Fragmento del documento:
------------------------------------
La Superestructura | Vida y muerte

Francisco Blanco.-

Tomé un libro que tení­a un tí­tulo pero hablaba de otra cosa. Poco sabí­a yo lo que en esas lí­neas turbiamente negras sobre un papel ya enfermo, con ese olor a historia que tienen los libros viejos de la Biblioteca de la Universidad, iba a encontrar tanto.

Fue una cosa sin duda inefable, yo estaba allí­, en la mesa improvisada con la raí­z del ficus que hací­a de jardí­n interno en la facultad, sentado pretendiendo leer para impresionar a las chicas, pero esta vez leí­, y leí­ de verdad, de pronto no habí­a mesa, no habí­a bancos de concreto, no habí­a olor a grama húmeda, no habí­a frí­o de la montaña, no estaban los pasillos de la facultad, ya no estaba José, el amigo de las copias, desaparecieron las chicas, se borró el mural del centro de estudiantes, estaba solo yo. Esas lí­neas y yo.

Entré a la galerí­a una tarde de domingo a ver y me topé con el agujero negro del universo. Era una exposición de afiches, más que interesante cabe destacar, y como me encanta la gráfica estaba a la expectativa de ver cosas geniales.

Caminaba por la sala y los afiches tení­an textos de poetas venezolanos que pintaban cualquier color del cí­rculo, polí­tica, cultura, paí­s, historia, militares, dime un tema y seguro estaba allí­. En el pared trasera del lugar, a un cuarto de distancia de la segunda mitad, una lí­nea de fuga asimétrica me llamó la atención, una forma negra en tajante claro oscuro rezaba: “Quizás, la experiencia de la sombra sea incomunicable… Quizás lo terrible no se pueda describir”.

Todo se me puso blanco, el resplandor me ayudaba a enfocarme más y cada vez con mayor agudeza sobre esas lí­neas, estaba absorto, como si mi existencia fuese tan leve que podí­a flotar, el momento era impresionante, como para querer vivirlo perennemente, como para que no se acabara nunca.

Lo veí­a y lo veí­a, y todo se fundió a negro, los afiches todos comenzaron a desaparecer, ya no habí­a murmullo de nadie, no habí­a sol, no habí­a nubes, no habí­a tarde de domingo, solo el afiche, la vacuidad y yo. Al mismo tiempo caí­a en una pendiente de terror sin fin, a toda velocidad, las palabras tomaron en formas terribles en mi mente, como en una pesadilla sin lí­mite, como una ficción real.
------------------------------------
Datos sin procesar:
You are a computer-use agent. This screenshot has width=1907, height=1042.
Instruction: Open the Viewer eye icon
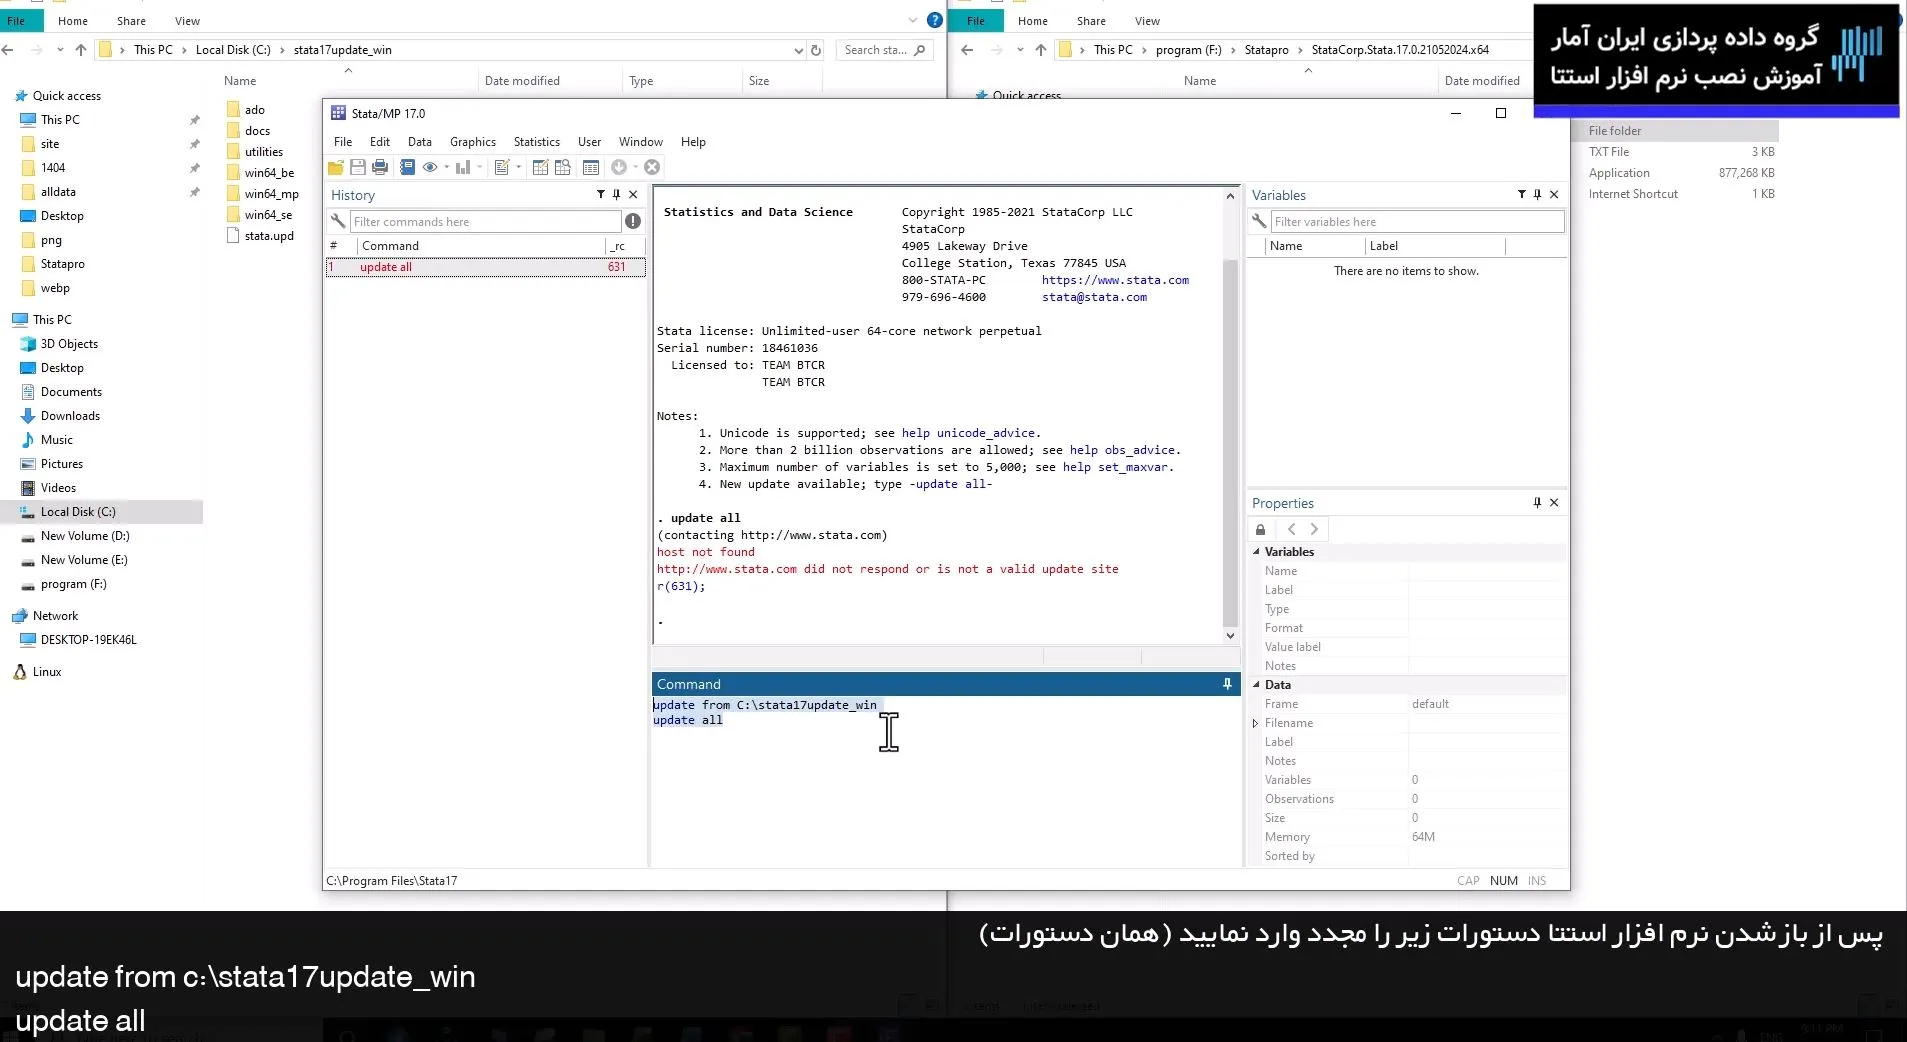pyautogui.click(x=430, y=167)
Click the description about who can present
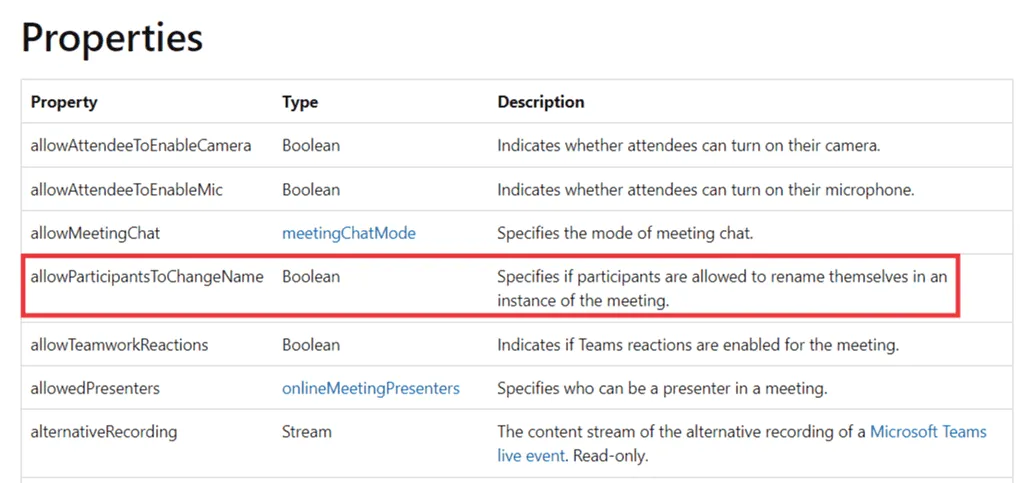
------------------------------------
Ejercicios propuestos:
(a) Responda con base en el fragmento:
(i) ¿Qué hacía de mesa improvisada cuando el narrador leyó el libro de la Biblioteca de la Universidad?
(ii) ¿De qué era la exposición que visitó en la galería un domingo por la tarde?
(iii) ¿Qué frase mostraba la forma negra de la pared trasera?
(b) Resuma el fragmento en dos oraciones.

Solución por ejercicio:
(a)
(i) La raíz del ficus que hacía de jardín interno en la facultad.
(ii) De afiches.
(iii) "Quizás, la experiencia de la sombra sea incomunicable… Quizás lo terrible no se pueda describir".

(b) Sentado junto a la raíz del ficus en la facultad, el narrador leyó de verdad un libro viejo de la Biblioteca de la Universidad, y todo a su alrededor desapareció hasta quedar solo esas líneas y él. Más tarde, en una exposición de afiches con textos de poetas venezolanos, una frase sobre la sombra y lo terrible lo dejó absorto, todo se fundió a negro y cayó en una pendiente de terror sin fin.